Modernity has always been a hot topic among scholars in the field of modern Chinese literary studies; most monographs devoted to the study of the modern, however, were published in the past five years. These works include David D. W. Wang’s Fin-de-Siècle Splendor: Repressed Modernities of Late Qing Fiction, 1849–1911 (Stanford: Stanford University Press, 1997), Leo Ou-fan Lee’s Shanghai Modern: The Flowering of a New Urban Culture in China, 1930–1945 (Cambridge: Harvard University Press, 1999), and Xiaobing Tang’s Chinese Modern: The Heroic and the Quotidian (Durham: Duke University Press, 2000). That these works all have “modern” in their titles is not a coincidence. Reflecting, at the turn of the millennium, upon China’s turbulent late-nineteenth and twentieth centuries, these scholars all feel the necessity to critically re-examine the concept of modernity; the conventional and convenient divide between the premodern and the modern around the May Fourth Movement has been deemed too laden with historical determinism and Communist ideology based on (r)evolutionary linearity to yield productive thinking on the diversity and creativity of Chinese literature in the twentieth century. Wang, for example, contends that the “modern” is actually what “repressed” Chinese literary modernities initiated by China’s encounter with the West in the mid-nineteenth century. According to Wang, Chinese writers’ sense of national crisis in the late Qing did not result in a break with the past, but rather stimulated responses that are much more ingenious and diversified than May Fourth intellectuals’ all-out iconoclasm and anti-traditionalism.

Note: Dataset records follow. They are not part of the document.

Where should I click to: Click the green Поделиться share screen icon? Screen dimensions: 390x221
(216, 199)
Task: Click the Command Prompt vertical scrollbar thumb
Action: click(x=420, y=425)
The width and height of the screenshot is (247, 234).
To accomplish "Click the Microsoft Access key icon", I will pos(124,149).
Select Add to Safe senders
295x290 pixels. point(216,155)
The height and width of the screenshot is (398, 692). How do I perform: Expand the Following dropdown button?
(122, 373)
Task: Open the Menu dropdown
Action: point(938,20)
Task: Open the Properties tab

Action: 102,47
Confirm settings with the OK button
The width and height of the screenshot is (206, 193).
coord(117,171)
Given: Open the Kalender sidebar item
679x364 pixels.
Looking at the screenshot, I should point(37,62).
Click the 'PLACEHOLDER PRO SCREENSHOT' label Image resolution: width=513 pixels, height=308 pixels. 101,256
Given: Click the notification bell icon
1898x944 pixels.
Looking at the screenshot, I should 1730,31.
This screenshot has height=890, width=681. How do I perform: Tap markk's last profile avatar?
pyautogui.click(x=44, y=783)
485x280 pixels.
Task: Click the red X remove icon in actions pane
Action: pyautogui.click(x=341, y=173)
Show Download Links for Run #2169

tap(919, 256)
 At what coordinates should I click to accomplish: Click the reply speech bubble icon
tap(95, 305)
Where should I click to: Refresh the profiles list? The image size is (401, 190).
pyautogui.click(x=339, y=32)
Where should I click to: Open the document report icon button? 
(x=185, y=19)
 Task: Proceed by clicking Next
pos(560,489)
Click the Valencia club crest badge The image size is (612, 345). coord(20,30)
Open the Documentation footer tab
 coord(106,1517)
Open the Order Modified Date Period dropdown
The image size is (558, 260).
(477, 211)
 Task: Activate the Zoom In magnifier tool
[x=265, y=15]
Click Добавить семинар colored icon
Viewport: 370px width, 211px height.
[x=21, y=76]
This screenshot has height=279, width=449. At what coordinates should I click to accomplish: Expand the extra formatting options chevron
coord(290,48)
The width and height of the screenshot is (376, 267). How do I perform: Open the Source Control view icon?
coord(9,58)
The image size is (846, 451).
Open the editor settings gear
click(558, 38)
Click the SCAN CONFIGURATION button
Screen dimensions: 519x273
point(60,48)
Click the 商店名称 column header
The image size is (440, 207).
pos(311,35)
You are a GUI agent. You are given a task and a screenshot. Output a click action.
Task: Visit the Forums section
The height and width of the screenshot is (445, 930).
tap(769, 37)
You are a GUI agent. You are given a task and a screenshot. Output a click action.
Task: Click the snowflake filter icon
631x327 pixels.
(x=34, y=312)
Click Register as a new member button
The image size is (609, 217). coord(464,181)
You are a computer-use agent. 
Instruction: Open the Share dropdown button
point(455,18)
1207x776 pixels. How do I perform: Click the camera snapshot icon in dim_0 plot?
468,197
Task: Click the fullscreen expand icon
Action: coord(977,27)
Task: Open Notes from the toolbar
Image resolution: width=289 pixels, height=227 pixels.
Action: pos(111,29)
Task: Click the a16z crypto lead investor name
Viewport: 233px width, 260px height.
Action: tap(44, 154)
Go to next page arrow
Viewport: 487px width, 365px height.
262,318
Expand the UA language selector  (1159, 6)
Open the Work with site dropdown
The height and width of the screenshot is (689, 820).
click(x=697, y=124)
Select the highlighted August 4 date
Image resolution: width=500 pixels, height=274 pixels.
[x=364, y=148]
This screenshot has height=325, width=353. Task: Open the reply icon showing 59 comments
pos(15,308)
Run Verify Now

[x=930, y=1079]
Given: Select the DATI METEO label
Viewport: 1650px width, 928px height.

Shu-mei Shih’s book The Lure of the Modern, equally critical of May Fourth modernity, has a different focus from Wang’s, Lee’s, or Tang’s. Although Shih too pays close attention to texts of fictional narrative, her main interest is the discourse of the modern as reflected and manifested in Chinese modernist fiction. Paradoxically, this emphasis becomes both the strength and the weakness of Shih’s book. On one hand, her delineation of the historical construction of the Chinese modern undoubtedly deepens our understanding of the ways in which the interaction between global capitalism/colonialism and China’s local conditions shaped Chinese modernist writings. On the other hand, she tends to tailor her readings of the fictional narratives to fit into her critical diagram based on the interaction between the local and the global. As a result, nuances of these writings are sometimes missed; diversity and creativity of modern Chinese literature that Shih ventures out to seek are simplified, so much so that one has the impression that modern Chinese literature is all about the writing of the “national allegory” despite Shih’s explicit rejection of Jameson’s generalization (74).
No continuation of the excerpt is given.